Una porción del continente africano, troceado, repartido y saqueado por bárbaros cristianos, piratas occidentales, colonialistas despiadados, explotadores y esclavistas.
Los muertos y los náufragos, los ahogados y los esqueletos vivientes que por fin arribaron a la tierra prometida, famélicos y exhaustos, solo venían para reclamar lo que era suyo, pero los antiguos «bwanas» blancos que ahora les siguen esquilmando a distancia, sin mancharse las manos de sangre, no pasan por sus mejores momentos. En la isla de Lampedusa y en la fortaleza de Melilla les esperan, empobrecidos y celosos de sus arrumbados privilegios los supervivientes de la Gran Crisis, inventada para despojarles también de los derechos adquiridos. Entre ellos cunden el racismo y la xenofobia, no hay pobreza para repartir entre todos y primero han de comer los pobres de casa. Las fronteras, ese maldito invento, vuelven a blindarse contra los invasores. Fronteras, razas, religiones, culturas, se invocan para dejar fuera a los foráneos. Subsaharianos y gitanos del Este al asalto de la otrora próspera Europa. Un ministro «socialista» francés, hijo del exilio republicano español, se ha convertido en el inesperado adalid de esta infame cruzada, y en la autodenominada Unión Europea se buscan soluciones por la vía militar, una flota con la bandera europea de la Cristiandad patrulla el Mediterráneo para capturar, o al menos disuadir con el argumento de las armas a tan indeseables pasajeros en sus frágiles pateras.
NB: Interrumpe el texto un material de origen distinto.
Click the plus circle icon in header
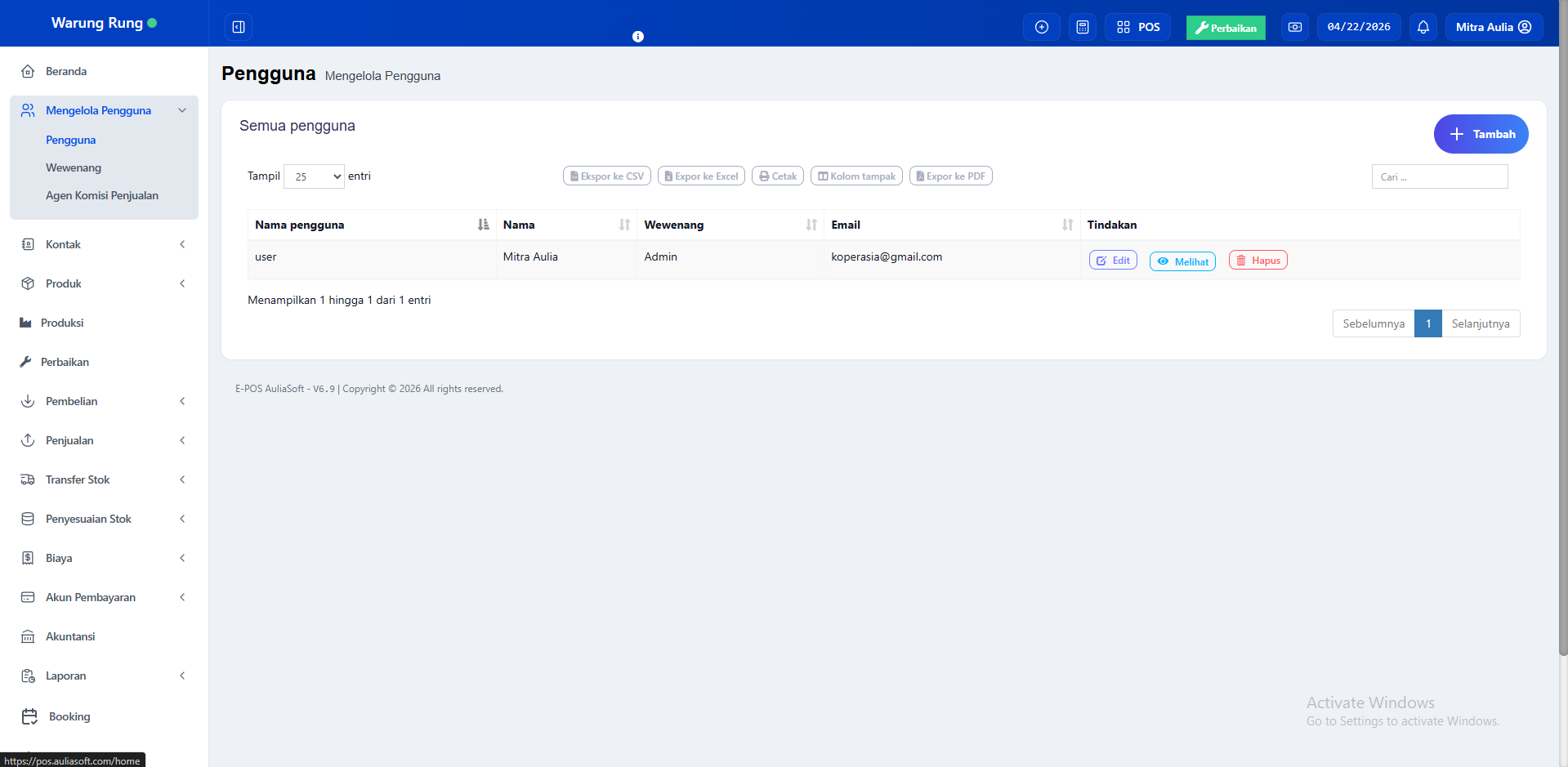 1041,27
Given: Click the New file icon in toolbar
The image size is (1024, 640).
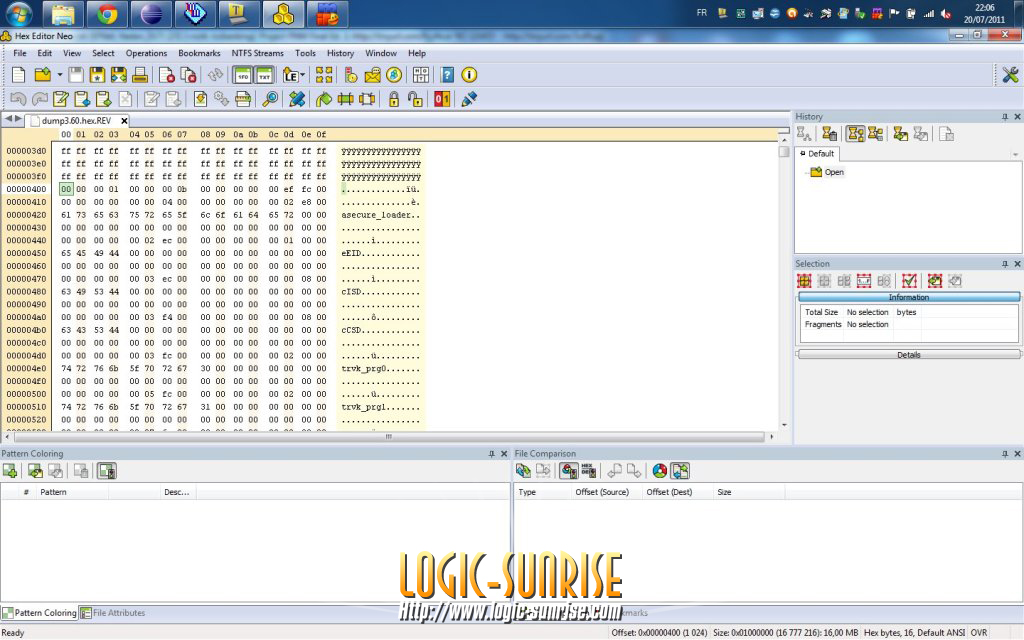Looking at the screenshot, I should coord(19,75).
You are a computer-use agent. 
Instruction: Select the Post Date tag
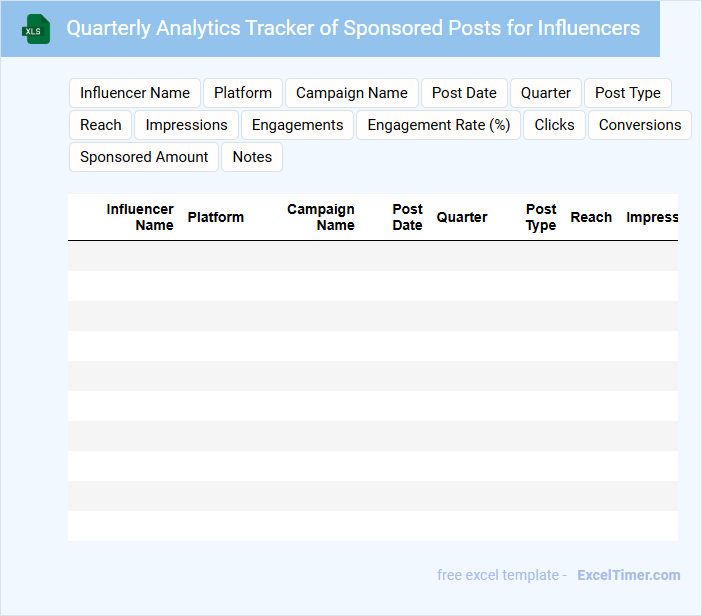tap(464, 93)
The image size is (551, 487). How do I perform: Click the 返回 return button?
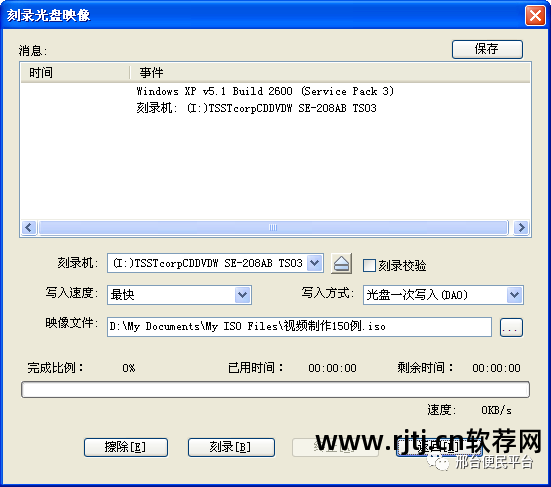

Los parias de la Tierra, más divididos que nunca se entregan a una lucha fratricida ante los ojos encantados de sus líderes políticos, meros intermediarios de unos poderes económicos que ya tienen dentro de sus fronteras suficiente mano de obra y carne de cañón para satisfacer su desmedido afán de lucro y de poder. El cristianismo exige amar al prójimo, al próximo, pero no da instrucciones sobre como comportarse con los que vienen de lejos.